Directives:
A – Retype the stretch of the passage about Doval from "One of the most" through "solitary international cap.".
B – Which footballers are named in the passage about Doval?
C – Pick up the passage about Doval where it stops and keep writing.

One of the most significant things anyone ever said about Doval came from none other than Zico, the Brazilian genius who is widely considered one of the greatest players who ever lived. Zico, who played alongside him at Flamengo in the early 1970s, said that Doval was one of the best attacking partners he ever had — not one of the best foreign players, not one of the best players at Flamengo, but one of the best he had played with, full stop. Coming from Zico, that is not a sentence you read past quickly. It is worth sitting with for a moment and considering what it says about a man who won a solitary international cap.

Zico’s reputation has only grown with time, but in the early part of the 1970s he was still finding his way, and the presence of Doval — experienced, fearless, intelligent in front of goal — gave the offensive oriented midfielder both a partner and a model. The two of them together were a problem that no Rio defence had a reliable solution to, and the fact that Doval was prepared to work hard off the ball as well as on it made the seasoned campaigner the kind of wide forward that creative players cherish.

There is also the matter of Garrincha. In 1973, Doval was selected to play in the farewell match for Garrincha at the Maracana Stadium — the great winger who was, along with Pele, the most celebrated Brazilian footballer of his generation. That Doval, an Argentine, was invited to participate in this ceremony of Brazilian football speaks to the regard in which he was held not just by supporters but by the game’s insiders. You do not get asked to be part of that kind of occasion unless you are considered family.

Data extract:
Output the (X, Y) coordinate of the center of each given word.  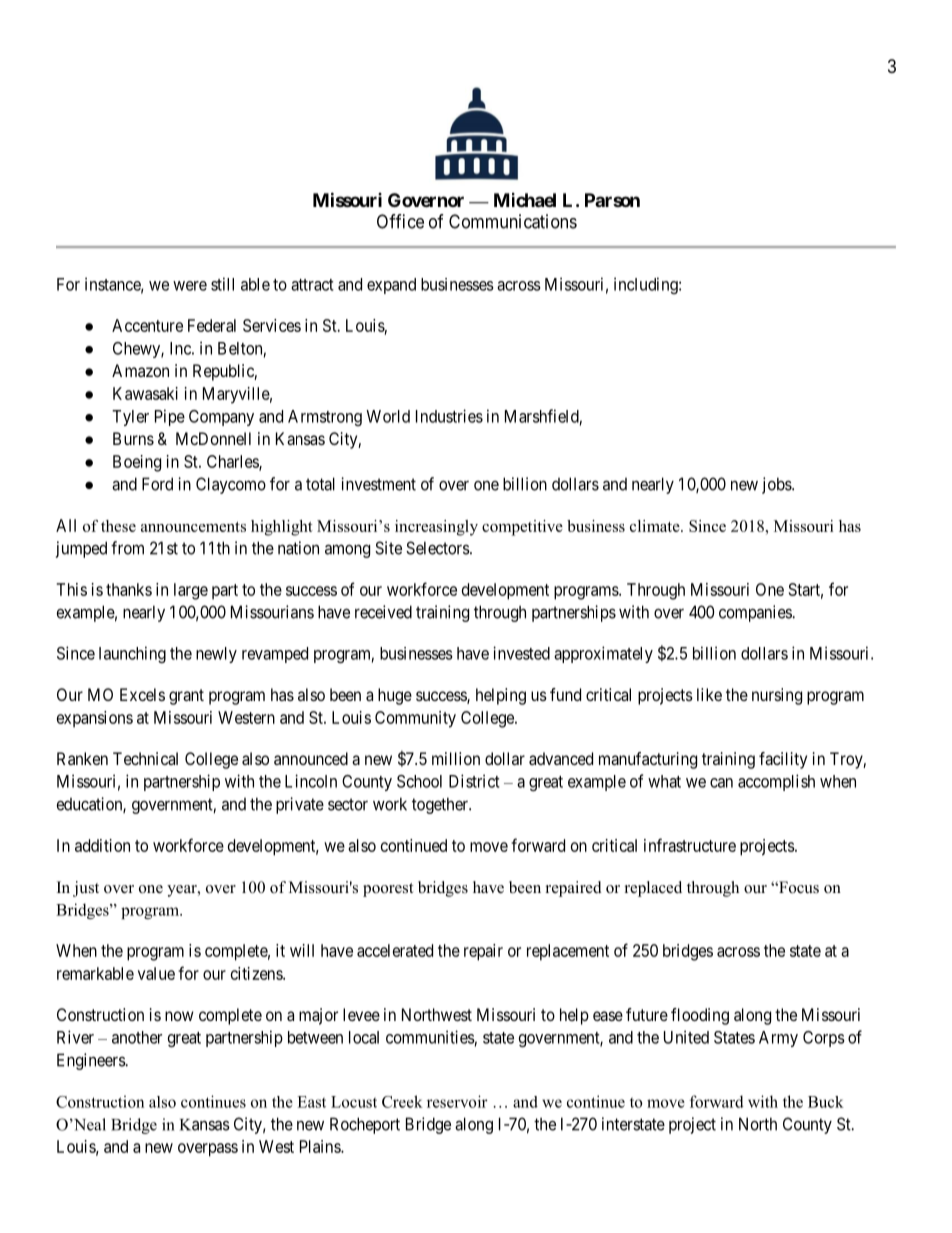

Answer list:
A –
One of the most significant things anyone ever said about Doval came from none other than Zico, the Brazilian genius who is widely considered one of the greatest players who ever lived. Zico, who played alongside him at Flamengo in the early 1970s, said that Doval was one of the best attacking partners he ever had — not one of the best foreign players, not one of the best players at Flamengo, but one of the best he had played with, full stop. Coming from Zico, that is not a sentence you read past quickly. It is worth sitting with for a moment and considering what it says about a man who won a solitary international cap.

B – Doval, Zico, Garrincha, Pele

C –
Following his second stint at San Lorenzo in 1979 — 22 appearances and 10 goals — Doval had one final chapter to write, and it was, in its way, endearingly eccentric. In 1980 he headed to the United States and the American Soccer League, playing first for the Cleveland Cobras, where he scored two goals in four outings before being traded mid-season for an attacker named Joey Fink, and then for the New York United, where he did rather better with 10 goals in 14 appearances. The North American Soccer League era had brought players such as Pele, Johan Cruyff and Franz Beckenbauer to the United States, and while Doval was not quite in that company of names, his late spell in America had a certain poetry to it — the restless Argentine, still scoring, still wandering, finding one more crowd to charm before the curtain came down.